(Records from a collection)
=== Section Start ===
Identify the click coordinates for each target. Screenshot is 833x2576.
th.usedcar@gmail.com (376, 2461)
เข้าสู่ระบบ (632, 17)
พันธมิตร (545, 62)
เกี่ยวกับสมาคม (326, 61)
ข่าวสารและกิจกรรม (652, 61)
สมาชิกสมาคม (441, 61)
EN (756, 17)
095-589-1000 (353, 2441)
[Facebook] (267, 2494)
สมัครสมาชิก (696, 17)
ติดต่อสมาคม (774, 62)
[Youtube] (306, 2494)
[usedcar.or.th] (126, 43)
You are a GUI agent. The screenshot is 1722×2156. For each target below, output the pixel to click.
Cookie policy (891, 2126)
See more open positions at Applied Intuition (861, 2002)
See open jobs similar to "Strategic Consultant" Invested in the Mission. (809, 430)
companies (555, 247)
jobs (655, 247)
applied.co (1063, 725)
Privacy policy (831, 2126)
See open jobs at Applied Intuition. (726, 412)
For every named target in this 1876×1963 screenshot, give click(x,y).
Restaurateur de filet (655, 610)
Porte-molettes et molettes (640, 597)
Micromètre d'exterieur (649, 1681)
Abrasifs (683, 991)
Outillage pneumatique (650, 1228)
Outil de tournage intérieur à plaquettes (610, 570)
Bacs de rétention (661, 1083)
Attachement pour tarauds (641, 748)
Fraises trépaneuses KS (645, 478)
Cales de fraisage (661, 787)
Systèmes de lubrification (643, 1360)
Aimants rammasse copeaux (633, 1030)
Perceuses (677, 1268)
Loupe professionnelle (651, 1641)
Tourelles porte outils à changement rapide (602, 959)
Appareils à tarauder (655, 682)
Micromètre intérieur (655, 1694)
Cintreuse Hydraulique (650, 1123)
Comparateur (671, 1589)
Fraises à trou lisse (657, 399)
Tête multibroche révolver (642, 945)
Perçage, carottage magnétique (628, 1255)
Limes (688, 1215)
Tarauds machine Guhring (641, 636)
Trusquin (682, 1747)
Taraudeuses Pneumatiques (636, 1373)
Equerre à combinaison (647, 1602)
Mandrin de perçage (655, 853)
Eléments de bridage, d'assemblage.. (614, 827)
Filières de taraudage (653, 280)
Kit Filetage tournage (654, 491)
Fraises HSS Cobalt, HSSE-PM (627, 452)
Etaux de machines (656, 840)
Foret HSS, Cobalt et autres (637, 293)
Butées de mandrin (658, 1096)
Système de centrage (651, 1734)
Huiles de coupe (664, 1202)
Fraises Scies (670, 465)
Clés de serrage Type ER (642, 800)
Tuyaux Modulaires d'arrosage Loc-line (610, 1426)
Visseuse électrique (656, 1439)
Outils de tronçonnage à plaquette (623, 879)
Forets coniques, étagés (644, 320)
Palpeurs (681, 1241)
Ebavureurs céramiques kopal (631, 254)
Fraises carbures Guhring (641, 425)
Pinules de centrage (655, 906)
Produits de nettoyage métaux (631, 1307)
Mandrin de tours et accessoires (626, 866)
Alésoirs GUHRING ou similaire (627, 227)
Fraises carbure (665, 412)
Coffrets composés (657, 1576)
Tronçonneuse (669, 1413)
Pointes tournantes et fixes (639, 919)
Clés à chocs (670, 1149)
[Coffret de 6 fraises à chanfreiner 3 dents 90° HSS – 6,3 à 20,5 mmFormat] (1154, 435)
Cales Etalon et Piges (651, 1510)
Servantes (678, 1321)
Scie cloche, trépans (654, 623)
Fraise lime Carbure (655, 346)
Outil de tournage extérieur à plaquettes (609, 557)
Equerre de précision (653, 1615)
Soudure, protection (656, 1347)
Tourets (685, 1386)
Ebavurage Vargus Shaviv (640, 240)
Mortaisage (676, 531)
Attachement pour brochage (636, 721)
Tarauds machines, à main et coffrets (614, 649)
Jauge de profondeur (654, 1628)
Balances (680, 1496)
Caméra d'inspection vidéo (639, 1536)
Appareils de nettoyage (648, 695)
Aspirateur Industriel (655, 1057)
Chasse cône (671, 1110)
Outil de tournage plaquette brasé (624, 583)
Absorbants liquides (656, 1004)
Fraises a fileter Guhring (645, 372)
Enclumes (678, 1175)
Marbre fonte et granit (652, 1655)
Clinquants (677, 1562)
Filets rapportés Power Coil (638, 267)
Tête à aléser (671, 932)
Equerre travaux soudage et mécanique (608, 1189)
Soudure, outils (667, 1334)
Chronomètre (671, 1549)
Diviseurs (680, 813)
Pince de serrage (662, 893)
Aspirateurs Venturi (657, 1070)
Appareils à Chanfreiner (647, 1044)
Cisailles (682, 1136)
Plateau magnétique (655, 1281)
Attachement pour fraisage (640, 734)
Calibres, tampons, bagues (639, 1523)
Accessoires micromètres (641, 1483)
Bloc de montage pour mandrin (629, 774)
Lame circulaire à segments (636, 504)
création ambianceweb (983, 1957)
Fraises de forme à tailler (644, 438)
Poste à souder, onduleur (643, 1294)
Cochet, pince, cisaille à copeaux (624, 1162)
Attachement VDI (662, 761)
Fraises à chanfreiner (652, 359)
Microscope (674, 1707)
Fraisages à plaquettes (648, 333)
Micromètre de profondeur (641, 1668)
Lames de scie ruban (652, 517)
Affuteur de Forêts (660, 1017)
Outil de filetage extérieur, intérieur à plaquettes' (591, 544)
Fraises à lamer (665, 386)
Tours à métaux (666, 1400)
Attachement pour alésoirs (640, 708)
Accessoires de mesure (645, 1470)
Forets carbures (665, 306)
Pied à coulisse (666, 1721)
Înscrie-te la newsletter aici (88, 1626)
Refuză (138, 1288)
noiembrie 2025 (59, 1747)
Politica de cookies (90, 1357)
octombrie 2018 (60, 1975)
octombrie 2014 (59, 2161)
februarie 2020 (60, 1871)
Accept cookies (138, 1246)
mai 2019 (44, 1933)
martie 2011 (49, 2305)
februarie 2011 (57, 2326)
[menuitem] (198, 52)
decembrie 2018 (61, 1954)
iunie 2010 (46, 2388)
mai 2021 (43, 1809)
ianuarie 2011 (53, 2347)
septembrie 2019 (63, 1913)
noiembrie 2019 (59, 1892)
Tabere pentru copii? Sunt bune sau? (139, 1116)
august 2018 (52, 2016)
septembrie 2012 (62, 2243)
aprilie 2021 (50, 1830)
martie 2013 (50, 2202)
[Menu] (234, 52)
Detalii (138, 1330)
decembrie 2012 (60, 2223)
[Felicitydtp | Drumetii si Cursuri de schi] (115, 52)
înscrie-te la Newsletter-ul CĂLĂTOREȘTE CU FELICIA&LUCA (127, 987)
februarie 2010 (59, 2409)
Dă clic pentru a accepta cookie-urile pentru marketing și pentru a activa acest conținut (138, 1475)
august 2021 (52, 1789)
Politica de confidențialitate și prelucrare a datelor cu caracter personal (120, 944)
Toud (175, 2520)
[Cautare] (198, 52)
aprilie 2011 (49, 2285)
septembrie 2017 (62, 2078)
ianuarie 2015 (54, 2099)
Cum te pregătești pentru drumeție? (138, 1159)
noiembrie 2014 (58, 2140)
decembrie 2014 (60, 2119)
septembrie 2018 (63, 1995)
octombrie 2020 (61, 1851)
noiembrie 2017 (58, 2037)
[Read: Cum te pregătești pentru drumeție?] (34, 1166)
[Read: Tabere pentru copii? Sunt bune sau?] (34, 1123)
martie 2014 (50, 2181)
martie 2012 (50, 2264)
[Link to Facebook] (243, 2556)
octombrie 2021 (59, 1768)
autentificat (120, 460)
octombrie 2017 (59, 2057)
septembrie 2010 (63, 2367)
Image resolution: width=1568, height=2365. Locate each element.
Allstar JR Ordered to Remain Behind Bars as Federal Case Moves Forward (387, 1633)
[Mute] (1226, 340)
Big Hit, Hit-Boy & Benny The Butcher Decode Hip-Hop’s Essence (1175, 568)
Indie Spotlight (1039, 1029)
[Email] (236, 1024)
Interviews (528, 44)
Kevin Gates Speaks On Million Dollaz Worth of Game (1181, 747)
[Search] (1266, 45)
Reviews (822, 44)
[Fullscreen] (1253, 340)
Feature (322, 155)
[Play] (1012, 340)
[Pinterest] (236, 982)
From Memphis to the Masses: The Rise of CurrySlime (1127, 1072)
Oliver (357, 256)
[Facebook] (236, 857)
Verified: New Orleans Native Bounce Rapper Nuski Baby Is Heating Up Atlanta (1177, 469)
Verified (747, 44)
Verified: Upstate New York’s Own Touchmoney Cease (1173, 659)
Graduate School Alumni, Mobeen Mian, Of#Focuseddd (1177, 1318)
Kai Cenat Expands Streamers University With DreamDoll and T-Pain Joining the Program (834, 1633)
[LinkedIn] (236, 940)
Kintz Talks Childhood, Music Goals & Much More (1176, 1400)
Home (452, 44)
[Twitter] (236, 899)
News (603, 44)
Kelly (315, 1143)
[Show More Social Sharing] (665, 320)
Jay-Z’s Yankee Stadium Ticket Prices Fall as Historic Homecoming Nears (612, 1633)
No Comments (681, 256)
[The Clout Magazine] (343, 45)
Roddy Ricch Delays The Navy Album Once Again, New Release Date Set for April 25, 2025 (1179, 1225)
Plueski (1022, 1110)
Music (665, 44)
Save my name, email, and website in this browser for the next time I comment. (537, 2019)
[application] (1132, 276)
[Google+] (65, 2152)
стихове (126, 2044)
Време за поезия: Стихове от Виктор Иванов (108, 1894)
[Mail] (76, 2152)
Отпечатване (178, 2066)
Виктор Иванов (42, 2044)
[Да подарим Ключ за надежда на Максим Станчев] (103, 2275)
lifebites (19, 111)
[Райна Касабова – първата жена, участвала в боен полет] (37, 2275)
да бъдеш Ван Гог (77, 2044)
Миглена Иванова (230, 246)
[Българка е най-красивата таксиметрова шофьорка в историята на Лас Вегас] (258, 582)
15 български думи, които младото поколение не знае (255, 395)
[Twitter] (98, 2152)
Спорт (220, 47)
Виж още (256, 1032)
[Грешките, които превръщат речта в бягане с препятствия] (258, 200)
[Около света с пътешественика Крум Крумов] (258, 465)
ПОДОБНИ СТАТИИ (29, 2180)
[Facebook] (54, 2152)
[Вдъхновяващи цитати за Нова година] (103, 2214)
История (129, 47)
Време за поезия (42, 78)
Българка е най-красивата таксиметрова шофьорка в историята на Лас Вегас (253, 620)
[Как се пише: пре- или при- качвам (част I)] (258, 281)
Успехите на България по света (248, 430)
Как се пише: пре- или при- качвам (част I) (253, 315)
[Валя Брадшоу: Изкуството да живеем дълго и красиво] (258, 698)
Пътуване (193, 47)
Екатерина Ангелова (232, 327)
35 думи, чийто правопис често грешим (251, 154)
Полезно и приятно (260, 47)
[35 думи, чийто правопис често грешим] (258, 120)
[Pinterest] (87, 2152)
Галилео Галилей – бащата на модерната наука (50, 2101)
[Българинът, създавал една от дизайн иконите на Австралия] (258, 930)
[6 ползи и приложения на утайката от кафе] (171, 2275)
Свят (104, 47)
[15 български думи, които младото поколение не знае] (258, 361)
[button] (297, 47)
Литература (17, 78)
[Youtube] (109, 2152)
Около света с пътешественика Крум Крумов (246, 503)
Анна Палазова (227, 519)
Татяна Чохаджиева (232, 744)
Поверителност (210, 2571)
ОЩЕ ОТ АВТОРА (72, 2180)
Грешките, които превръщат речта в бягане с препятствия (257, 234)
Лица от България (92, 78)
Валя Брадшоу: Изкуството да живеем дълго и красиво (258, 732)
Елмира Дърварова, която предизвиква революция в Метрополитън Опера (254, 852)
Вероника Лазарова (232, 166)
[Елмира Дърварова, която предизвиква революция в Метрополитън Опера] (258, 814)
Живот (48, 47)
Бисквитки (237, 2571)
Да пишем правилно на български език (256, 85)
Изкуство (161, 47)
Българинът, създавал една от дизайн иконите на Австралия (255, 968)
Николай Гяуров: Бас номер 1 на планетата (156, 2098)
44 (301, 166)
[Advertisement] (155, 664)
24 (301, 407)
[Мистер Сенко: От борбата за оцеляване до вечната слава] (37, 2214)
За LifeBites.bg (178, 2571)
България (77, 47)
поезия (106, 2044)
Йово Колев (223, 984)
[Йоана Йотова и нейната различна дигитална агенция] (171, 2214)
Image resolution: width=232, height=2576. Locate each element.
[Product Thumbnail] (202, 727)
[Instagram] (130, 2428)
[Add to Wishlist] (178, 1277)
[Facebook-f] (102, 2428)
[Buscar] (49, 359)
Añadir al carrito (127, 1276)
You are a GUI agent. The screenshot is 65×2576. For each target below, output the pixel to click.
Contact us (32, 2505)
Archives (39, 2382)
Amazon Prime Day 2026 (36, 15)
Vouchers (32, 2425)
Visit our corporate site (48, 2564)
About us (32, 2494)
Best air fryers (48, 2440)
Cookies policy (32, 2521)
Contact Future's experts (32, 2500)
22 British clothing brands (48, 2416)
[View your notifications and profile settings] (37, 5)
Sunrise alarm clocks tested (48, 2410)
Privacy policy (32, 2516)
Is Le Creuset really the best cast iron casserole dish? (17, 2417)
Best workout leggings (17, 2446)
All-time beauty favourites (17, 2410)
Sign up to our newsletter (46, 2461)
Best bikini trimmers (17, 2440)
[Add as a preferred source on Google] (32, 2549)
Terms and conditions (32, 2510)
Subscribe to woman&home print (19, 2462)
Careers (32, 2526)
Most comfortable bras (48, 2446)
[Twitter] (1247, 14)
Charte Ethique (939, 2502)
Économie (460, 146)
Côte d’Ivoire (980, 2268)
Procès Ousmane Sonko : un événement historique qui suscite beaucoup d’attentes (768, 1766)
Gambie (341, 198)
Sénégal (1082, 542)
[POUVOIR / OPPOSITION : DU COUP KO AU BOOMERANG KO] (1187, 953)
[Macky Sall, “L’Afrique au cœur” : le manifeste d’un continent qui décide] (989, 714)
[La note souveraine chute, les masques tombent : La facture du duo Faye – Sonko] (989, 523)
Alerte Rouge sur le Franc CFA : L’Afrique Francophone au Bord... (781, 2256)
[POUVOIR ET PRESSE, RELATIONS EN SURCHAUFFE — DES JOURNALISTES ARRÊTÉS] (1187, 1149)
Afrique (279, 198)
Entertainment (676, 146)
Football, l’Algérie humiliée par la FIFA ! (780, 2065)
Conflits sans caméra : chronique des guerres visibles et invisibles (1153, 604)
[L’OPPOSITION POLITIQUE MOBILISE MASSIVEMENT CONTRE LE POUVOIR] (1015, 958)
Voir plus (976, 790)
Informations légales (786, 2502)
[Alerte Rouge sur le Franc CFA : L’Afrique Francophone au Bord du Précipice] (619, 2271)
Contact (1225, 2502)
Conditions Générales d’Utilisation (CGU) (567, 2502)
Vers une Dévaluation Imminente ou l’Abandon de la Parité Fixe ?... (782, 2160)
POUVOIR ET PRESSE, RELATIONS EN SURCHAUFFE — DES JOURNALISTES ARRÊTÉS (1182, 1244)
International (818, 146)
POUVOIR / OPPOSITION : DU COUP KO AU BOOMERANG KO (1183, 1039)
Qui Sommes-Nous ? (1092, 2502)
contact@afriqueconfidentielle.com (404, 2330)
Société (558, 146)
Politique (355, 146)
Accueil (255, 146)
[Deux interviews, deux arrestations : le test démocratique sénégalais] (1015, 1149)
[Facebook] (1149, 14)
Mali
=== Section End ===
EXERCISE INSTRUCTIONS: Copy, please, exactly the lines that start at the first line of the data and end at the line containing "Loupe professionnelle (651, 1641)", both kept and no others.

EXPECTED ANSWER:
Identify the click coordinates for each target. Screenshot is 833x2576.
th.usedcar@gmail.com (376, 2461)
เข้าสู่ระบบ (632, 17)
พันธมิตร (545, 62)
เกี่ยวกับสมาคม (326, 61)
ข่าวสารและกิจกรรม (652, 61)
สมาชิกสมาคม (441, 61)
EN (756, 17)
095-589-1000 (353, 2441)
[Facebook] (267, 2494)
สมัครสมาชิก (696, 17)
ติดต่อสมาคม (774, 62)
[Youtube] (306, 2494)
[usedcar.or.th] (126, 43)
You are a GUI agent. The screenshot is 1722×2156. For each target below, output the pixel to click.
Cookie policy (891, 2126)
See more open positions at Applied Intuition (861, 2002)
See open jobs similar to "Strategic Consultant" Invested in the Mission. (809, 430)
companies (555, 247)
jobs (655, 247)
applied.co (1063, 725)
Privacy policy (831, 2126)
See open jobs at Applied Intuition. (726, 412)
For every named target in this 1876×1963 screenshot, give click(x,y).
Restaurateur de filet (655, 610)
Porte-molettes et molettes (640, 597)
Micromètre d'exterieur (649, 1681)
Abrasifs (683, 991)
Outillage pneumatique (650, 1228)
Outil de tournage intérieur à plaquettes (610, 570)
Bacs de rétention (661, 1083)
Attachement pour tarauds (641, 748)
Fraises trépaneuses KS (645, 478)
Cales de fraisage (661, 787)
Systèmes de lubrification (643, 1360)
Aimants rammasse copeaux (633, 1030)
Perceuses (677, 1268)
Loupe professionnelle (651, 1641)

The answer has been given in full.